Política Política
RETROSPECTIVA 2025: Entre a Diplomacia Política e o Peso da Herança Maldita em Imperatriz
Rildo Amaral encerra o primeiro ano de gestão consolidando uma política de “portas abertas” que destravou obras históricas, mas enfrenta o desafio de reconstruir bairros inteiros e sanear uma cidade que ainda padece sob o esgoto a céu aberto.
30/12/2025 12h53 Atualizada há 8 meses
Por: Carlos Leen
Rildo Amaral consolidou parcerias estratégicas como motor do desenvolvimento municipal. Foto: Instagram

Quando assumiu a prefeitura de Imperatriz, Rildo Amaral (PP) foi enfático: "Vou bater na porta de quem puder ajudar Imperatriz. E quem estender a mão, eu vou fazer questão de agradecer".

Doze meses depois, o balanço de 2025 revela que a estratégia da gratidão política funcionou como uma chave mestra.

A cidade, que outrora parecia isolada em conflitos institucionais, tornou-se rota obrigatória para autoridades estaduais e federais. Se a política é a arte da composição, Rildo provou ser um exímio maestro ao transformar parcerias em canteiros de obras.

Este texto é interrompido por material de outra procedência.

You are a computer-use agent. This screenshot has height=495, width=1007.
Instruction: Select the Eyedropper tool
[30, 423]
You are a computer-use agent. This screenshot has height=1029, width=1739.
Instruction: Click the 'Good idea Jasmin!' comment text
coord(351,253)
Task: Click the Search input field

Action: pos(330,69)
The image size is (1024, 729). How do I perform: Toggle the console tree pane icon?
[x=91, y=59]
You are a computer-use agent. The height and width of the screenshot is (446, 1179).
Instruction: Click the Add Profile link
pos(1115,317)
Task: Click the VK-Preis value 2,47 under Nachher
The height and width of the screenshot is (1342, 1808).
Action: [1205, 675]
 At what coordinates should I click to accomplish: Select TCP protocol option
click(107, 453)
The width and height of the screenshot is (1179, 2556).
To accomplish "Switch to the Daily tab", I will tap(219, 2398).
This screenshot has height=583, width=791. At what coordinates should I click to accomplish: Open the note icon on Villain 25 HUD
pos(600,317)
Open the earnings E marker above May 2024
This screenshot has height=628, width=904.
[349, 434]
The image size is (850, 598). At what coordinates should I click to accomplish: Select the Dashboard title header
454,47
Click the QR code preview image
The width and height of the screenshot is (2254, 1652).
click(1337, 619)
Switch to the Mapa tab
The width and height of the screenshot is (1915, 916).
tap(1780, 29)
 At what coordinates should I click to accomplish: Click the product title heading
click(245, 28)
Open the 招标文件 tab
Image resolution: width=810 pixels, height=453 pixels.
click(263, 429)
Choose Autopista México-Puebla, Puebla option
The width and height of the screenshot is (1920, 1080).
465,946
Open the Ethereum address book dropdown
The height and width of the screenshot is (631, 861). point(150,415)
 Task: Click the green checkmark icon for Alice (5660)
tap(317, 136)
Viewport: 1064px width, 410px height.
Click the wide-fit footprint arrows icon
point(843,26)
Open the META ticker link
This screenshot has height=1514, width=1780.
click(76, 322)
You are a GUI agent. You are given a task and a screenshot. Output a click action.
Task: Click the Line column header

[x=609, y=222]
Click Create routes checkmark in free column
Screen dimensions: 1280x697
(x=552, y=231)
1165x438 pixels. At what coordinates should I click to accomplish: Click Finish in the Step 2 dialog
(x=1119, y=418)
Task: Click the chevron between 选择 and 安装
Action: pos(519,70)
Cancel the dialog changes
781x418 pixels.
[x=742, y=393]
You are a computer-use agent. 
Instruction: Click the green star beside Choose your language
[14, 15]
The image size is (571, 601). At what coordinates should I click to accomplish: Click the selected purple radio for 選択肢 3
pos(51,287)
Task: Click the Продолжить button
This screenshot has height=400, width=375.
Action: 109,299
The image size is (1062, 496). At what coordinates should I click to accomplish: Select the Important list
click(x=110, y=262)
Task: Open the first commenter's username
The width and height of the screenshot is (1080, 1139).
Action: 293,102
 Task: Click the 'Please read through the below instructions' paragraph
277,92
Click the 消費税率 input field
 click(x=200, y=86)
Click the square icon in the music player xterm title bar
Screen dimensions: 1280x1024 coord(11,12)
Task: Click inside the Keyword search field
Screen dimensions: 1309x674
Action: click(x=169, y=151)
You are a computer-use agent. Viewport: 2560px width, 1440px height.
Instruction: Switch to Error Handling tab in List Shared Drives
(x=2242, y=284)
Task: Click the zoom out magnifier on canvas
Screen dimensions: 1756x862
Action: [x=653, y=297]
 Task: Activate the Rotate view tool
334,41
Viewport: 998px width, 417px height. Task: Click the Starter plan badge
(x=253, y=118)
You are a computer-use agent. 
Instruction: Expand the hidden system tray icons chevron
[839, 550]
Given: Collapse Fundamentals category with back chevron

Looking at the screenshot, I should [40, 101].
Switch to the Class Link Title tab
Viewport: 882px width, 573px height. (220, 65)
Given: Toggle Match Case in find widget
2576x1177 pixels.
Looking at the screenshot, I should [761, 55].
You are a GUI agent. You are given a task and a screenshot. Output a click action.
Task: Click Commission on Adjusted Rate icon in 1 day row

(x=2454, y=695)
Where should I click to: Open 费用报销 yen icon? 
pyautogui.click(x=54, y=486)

Continua após a publicidade

A Cura pelo Investimento

O salto mais visível ocorreu na saúde. A inauguração de um hospital moderno para média e alta complexidade na Região Tocantina é o maior trunfo da gestão até aqui. Com 153 leitos (incluindo 33 de UTI entre adultas e pediátricas) e capacidade para 400 cirurgias mensais, a unidade promete estancar a histórica dependência de deslocamentos para São Luís.

Internamente, o "Socorrão" — antes símbolo de precariedade — começou a respirar.

Quatro enfermarias foram entregues totalmente reformadas, do piso ao teto. O detalhe, porém, está na engenharia social da gestão: Rildo conseguiu envolver o setor privado e o Judiciário. "Carlos Lucena, da Auto Tintas, doou as tintas; o Ministério Público doou as centrais de ar", pontua o prefeito, que já iniciou a transferência de pacientes para abrir frentes de reforma em novas alas.

Asfalto e Microeconomia

Na infraestrutura, os números impressionam: 100 quilômetros de nova pavimentação em 2025.

O feito, classificado pelo prefeito como inédito, contou com a digital do Ministro do Esporte, André Fufuca, e do Governador Carlos Brandão.

Enquanto as máquinas trabalhavam nas avenidas, a "Feirinha da Prefs" cuidava da base da pirâmide. Desde julho, o projeto movimentou mais de R$ 200 mil em 17 edições, provando que a microeconomia local precisava apenas de um palco para girar.

No campo da segurança, o cumprimento de uma promessa de campanha: a guarda municipal saltou para 101 agentes, reforçando o patrulhamento preventivo.

O LADO B: O DESAFIO DO SANEAMENTO E O ABANDONO DOS BAIRROS

Apesar do entusiasmo, a realidade das ruas impõe um banho de pragmatismo. Nem tudo são flores na "Princesa do Tocantins". A gestão Rildo Amaral herdou um passivo de abandono que o asfalto novo ainda não conseguiu cobrir por completo.

Bairros históricos, como a Vila Nova, apresentam um cenário de destruição que contrasta violentamente com as áreas em desenvolvimento da cidade. Ruas inteiras continuam arrasadas, desafiando a agilidade da Secretaria de Infraestrutura.

Contudo, o "calcanhar de Aquiles" permanece sendo o saneamento básico. Imperatriz ainda vive o drama de uma rede de esgoto praticamente inexistente.

O índice de residências com acesso a tratamento é ínfimo, um problema estrutural que afeta a saúde pública e a valorização imobiliária.

O primeiro ano foi de arrumação da casa e colheita de frutos de parcerias políticas sólidas.

Rildo Amaral entra em 2026 com capital político em alta, mas sob o escrutínio de quem espera que o "renascimento" chegue também minimamente aos bairros.

Se 2025 foi o ano da diplomacia e das grandes obras, 2026 será o ano de enfrentar os problemas crônicos de Imperatriz.